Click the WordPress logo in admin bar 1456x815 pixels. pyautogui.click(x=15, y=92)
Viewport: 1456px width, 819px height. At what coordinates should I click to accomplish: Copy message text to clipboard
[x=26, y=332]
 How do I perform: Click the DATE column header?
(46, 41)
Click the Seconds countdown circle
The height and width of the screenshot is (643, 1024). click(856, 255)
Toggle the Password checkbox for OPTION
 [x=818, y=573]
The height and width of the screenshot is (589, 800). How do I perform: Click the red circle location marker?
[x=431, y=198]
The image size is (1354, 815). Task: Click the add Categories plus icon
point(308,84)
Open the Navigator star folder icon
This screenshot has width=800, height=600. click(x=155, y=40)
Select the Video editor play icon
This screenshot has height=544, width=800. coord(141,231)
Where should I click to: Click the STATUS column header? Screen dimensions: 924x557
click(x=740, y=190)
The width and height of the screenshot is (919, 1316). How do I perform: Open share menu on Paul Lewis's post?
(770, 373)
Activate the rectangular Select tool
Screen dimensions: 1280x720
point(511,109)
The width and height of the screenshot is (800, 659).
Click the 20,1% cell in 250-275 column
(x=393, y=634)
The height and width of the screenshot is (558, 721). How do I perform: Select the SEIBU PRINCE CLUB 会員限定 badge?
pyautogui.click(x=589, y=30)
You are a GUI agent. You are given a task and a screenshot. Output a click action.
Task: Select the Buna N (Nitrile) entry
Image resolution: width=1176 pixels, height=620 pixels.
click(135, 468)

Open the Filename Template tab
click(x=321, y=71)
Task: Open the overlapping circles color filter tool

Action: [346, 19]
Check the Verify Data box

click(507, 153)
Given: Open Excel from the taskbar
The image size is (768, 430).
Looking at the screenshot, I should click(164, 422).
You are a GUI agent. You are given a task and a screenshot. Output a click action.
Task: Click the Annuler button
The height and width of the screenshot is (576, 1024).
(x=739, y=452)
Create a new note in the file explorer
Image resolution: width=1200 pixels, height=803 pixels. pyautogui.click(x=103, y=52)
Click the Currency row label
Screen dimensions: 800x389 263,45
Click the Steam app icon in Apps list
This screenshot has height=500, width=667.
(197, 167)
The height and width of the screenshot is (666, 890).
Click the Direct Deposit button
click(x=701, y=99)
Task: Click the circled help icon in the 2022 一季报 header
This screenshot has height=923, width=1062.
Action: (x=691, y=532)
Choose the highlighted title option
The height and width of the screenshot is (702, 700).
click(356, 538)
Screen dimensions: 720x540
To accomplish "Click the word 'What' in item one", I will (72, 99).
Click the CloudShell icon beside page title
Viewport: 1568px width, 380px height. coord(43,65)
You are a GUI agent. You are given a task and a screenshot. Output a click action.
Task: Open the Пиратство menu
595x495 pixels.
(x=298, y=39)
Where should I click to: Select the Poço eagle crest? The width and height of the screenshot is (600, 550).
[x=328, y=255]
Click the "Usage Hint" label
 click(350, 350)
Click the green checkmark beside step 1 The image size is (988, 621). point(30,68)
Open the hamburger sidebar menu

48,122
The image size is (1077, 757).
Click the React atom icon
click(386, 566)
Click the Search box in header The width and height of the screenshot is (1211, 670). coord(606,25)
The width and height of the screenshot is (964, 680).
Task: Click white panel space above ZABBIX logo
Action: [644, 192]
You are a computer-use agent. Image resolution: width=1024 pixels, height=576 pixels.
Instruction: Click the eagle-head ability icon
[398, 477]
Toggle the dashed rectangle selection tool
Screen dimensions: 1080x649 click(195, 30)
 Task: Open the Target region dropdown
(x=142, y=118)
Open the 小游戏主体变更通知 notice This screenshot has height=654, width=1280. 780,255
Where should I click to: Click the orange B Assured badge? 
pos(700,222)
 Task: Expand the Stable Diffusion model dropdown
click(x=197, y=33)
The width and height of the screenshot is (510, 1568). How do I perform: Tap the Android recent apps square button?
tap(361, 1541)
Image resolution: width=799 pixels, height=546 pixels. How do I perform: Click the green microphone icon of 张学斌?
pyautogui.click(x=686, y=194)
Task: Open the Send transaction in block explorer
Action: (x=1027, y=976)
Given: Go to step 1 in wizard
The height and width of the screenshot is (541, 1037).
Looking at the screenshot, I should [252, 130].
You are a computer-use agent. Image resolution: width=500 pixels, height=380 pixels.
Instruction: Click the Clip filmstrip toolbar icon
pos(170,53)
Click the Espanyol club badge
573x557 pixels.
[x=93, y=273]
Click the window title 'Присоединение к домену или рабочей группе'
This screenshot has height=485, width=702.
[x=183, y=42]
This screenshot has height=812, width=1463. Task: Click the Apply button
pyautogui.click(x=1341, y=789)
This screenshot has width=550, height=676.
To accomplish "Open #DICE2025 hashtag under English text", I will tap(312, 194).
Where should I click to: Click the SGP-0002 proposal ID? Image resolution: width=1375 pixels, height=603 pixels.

--- --- ---

Exercise description: Output the full listing again, exactly as it stands above.

Result for this task:
Click the WordPress logo in admin bar 1456x815 pixels. pyautogui.click(x=15, y=92)
Viewport: 1456px width, 819px height. At what coordinates should I click to accomplish: Copy message text to clipboard
[x=26, y=332]
 How do I perform: Click the DATE column header?
(46, 41)
Click the Seconds countdown circle
The height and width of the screenshot is (643, 1024). click(856, 255)
Toggle the Password checkbox for OPTION
 [x=818, y=573]
The height and width of the screenshot is (589, 800). How do I perform: Click the red circle location marker?
[x=431, y=198]
The image size is (1354, 815). Task: Click the add Categories plus icon
point(308,84)
Open the Navigator star folder icon
This screenshot has width=800, height=600. click(x=155, y=40)
Select the Video editor play icon
This screenshot has height=544, width=800. coord(141,231)
Where should I click to: Click the STATUS column header? Screen dimensions: 924x557
click(x=740, y=190)
The width and height of the screenshot is (919, 1316). How do I perform: Open share menu on Paul Lewis's post?
(770, 373)
Activate the rectangular Select tool
Screen dimensions: 1280x720
point(511,109)
The width and height of the screenshot is (800, 659).
Click the 20,1% cell in 250-275 column
(x=393, y=634)
The height and width of the screenshot is (558, 721). How do I perform: Select the SEIBU PRINCE CLUB 会員限定 badge?
pyautogui.click(x=589, y=30)
You are a GUI agent. You are given a task and a screenshot. Output a click action.
Task: Select the Buna N (Nitrile) entry
Image resolution: width=1176 pixels, height=620 pixels.
click(135, 468)

Open the Filename Template tab
click(x=321, y=71)
Task: Open the overlapping circles color filter tool

Action: [346, 19]
Check the Verify Data box

click(507, 153)
Given: Open Excel from the taskbar
The image size is (768, 430).
Looking at the screenshot, I should click(164, 422).
You are a GUI agent. You are given a task and a screenshot. Output a click action.
Task: Click the Annuler button
The height and width of the screenshot is (576, 1024).
(x=739, y=452)
Create a new note in the file explorer
Image resolution: width=1200 pixels, height=803 pixels. pyautogui.click(x=103, y=52)
Click the Currency row label
Screen dimensions: 800x389 263,45
Click the Steam app icon in Apps list
This screenshot has height=500, width=667.
(197, 167)
The height and width of the screenshot is (666, 890).
Click the Direct Deposit button
click(x=701, y=99)
Task: Click the circled help icon in the 2022 一季报 header
This screenshot has height=923, width=1062.
Action: (x=691, y=532)
Choose the highlighted title option
The height and width of the screenshot is (702, 700).
click(356, 538)
Screen dimensions: 720x540
To accomplish "Click the word 'What' in item one", I will (72, 99).
Click the CloudShell icon beside page title
Viewport: 1568px width, 380px height. coord(43,65)
You are a GUI agent. You are given a task and a screenshot. Output a click action.
Task: Open the Пиратство menu
595x495 pixels.
(x=298, y=39)
Where should I click to: Select the Poço eagle crest? The width and height of the screenshot is (600, 550).
[x=328, y=255]
Click the "Usage Hint" label
 click(350, 350)
Click the green checkmark beside step 1 The image size is (988, 621). point(30,68)
Open the hamburger sidebar menu

48,122
The image size is (1077, 757).
Click the React atom icon
click(386, 566)
Click the Search box in header The width and height of the screenshot is (1211, 670). coord(606,25)
The width and height of the screenshot is (964, 680).
Task: Click white panel space above ZABBIX logo
Action: [644, 192]
You are a computer-use agent. Image resolution: width=1024 pixels, height=576 pixels.
Instruction: Click the eagle-head ability icon
[398, 477]
Toggle the dashed rectangle selection tool
Screen dimensions: 1080x649 click(195, 30)
 Task: Open the Target region dropdown
(x=142, y=118)
Open the 小游戏主体变更通知 notice This screenshot has height=654, width=1280. 780,255
Where should I click to: Click the orange B Assured badge? 
pos(700,222)
 Task: Expand the Stable Diffusion model dropdown
click(x=197, y=33)
The width and height of the screenshot is (510, 1568). How do I perform: Tap the Android recent apps square button?
tap(361, 1541)
Image resolution: width=799 pixels, height=546 pixels. How do I perform: Click the green microphone icon of 张学斌?
pyautogui.click(x=686, y=194)
Task: Open the Send transaction in block explorer
Action: (x=1027, y=976)
Given: Go to step 1 in wizard
The height and width of the screenshot is (541, 1037).
Looking at the screenshot, I should [252, 130].
You are a computer-use agent. Image resolution: width=500 pixels, height=380 pixels.
Instruction: Click the Clip filmstrip toolbar icon
pos(170,53)
Click the Espanyol club badge
573x557 pixels.
[x=93, y=273]
Click the window title 'Присоединение к домену или рабочей группе'
This screenshot has height=485, width=702.
[x=183, y=42]
This screenshot has height=812, width=1463. Task: Click the Apply button
pyautogui.click(x=1341, y=789)
This screenshot has width=550, height=676.
To accomplish "Open #DICE2025 hashtag under English text", I will tap(312, 194).
Where should I click to: Click the SGP-0002 proposal ID? Image resolution: width=1375 pixels, height=603 pixels.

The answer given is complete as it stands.